最初に魔力を使ったとき、考えるよりも先に言葉がついて出た。二回目は、ナディアの記憶から得た。そして今回は、森を抜けて町へ行く方法を考えていたら頭に言葉が浮かんだ。
「身体強化」
わずかに魔力に包まれるような感覚はあったものの、特段変わったところはない。
リコは半信半疑のまま、階段めがけて床を蹴った。いつもより体が軽く、空中に浮いている時間が長い。慣れない感覚に呆気にとられているとワンピースの裾がめくれあがり、太ももを露わにしながらつま先が踊り場へと着地した。信じられないまま、今度は踊り場から二階を目指して飛び、難なくてっぺんまで到達できた。
乱れたワンピースの裾を適当に直し、リコは二階から一階を覗き込んで魔力の効果に目を見張った。これだけ運動能力があがれば、町まで遠くても辿り着けそうだ。

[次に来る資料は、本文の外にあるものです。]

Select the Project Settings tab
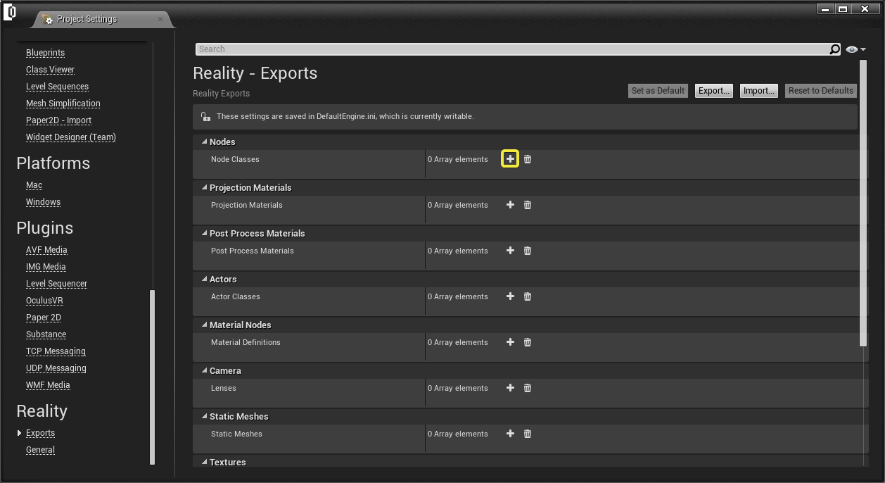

リコは軽やかに階段を駆け下り、下に置いていた雑巾を手にとった。手すりを磨いていると無意識に口元が緩んでしまう。もう何の取り柄もないありふれた人間ではない。前世の記憶を持ち、特別な力を操ることができる存在なのだと思うと、これまで枯渇していた自信が洪水のように溢れた。
頭の中で、人形劇の幕があがる。主人公は、家族から疎まれて自分の居場所をなくしてしまった少女。優秀な姉がいるために、何の取り柄もない妹はいらないとばかりにひどい扱いを受ける。だが、そんな可哀想な少女はある日、異世界で目が覚める。
実は彼女は前世の記憶と特別な力をもっており、前世の世界を救うために異世界へと導かれたのである。苦しむ多くの者たちが、彼女が世界を救うのを待っている!
リコの黒い瞳には、ギラギラとした強い光が宿っていた。